BiasBusters: Uncovering and Mitigating Tool Selection Bias in Large Language Models
Thierry Blankenstein, Jialin Yu, Zixuan Li, Vassilis Plachouras, Sunando Sengupta, Philip Torr, Yarin Gal, Alasdair Paren, Adel Bibi
TL;DR
This work tackles tool-selection bias in tool-augmented LLMs, where models may favor functionally equivalent APIs due to superficial cues rather than utility. It introduces a benchmark of 10 clusters of interchangeable APIs and total-variation based metrics to quantify bias across seven models, revealing that semantic alignment between queries and tool descriptions is the primary predictor and that metadata perturbations and biased pre-training amplify bias. The authors dissect bias origins through attribute correlations, perturbations, and biased CPT, showing imageable effects from description content while CPT accelerates bias but does not solely drive it. To counteract bias, they propose a lightweight debiasing pipeline that filters candidates to a relevant subset and selects uniformly from that subset, which substantially reduces bias metrics while preserving task coverage. The findings underscore a practical need for fair, reliable tool-calling in LLM systems and provide readily adoptable resources and methods to improve marketplace fairness and user experience.
Abstract
Agents backed by large language models (LLMs) often rely on external tools drawn from marketplaces where multiple providers offer functionally equivalent options. This raises a critical point concerning fairness: if selection is systematically biased, it can degrade user experience and distort competition by privileging some providers over others.

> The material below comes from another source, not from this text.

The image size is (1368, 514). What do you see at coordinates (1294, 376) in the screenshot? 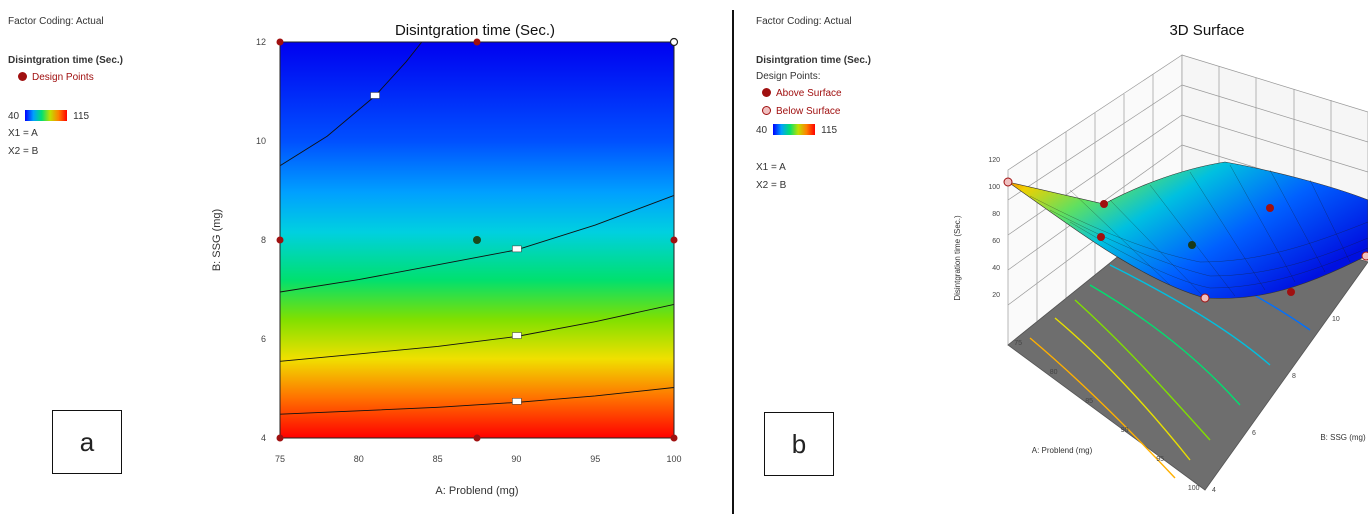
I see `b-tick-label: 8` at bounding box center [1294, 376].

We introduce a benchmark of diverse tool categories, each containing multiple functionally equivalent tools, to evaluate tool-selection bias. Using this benchmark, we test seven models and show that unfairness exists with models either fixating on a single provider or disproportionately preferring earlier-listed tools in context. To investigate the origins of this bias, we conduct controlled experiments examining tool features, metadata (name, description, parameters), and pre-training exposure. We find that: (1) semantic alignment between queries and metadata is the strongest predictor of choice; (2) perturbing descriptions significantly shifts selections; and (3) repeated pre-training exposure to a single endpoint amplifies bias. Finally, we propose a lightweight mitigation that first filters the candidate tools to a relevant subset and then samples uniformly, reducing bias while preserving good task coverage. Our findings highlight tool-selection bias as a key obstacle for the fair deployment of tool-augmented LLMs.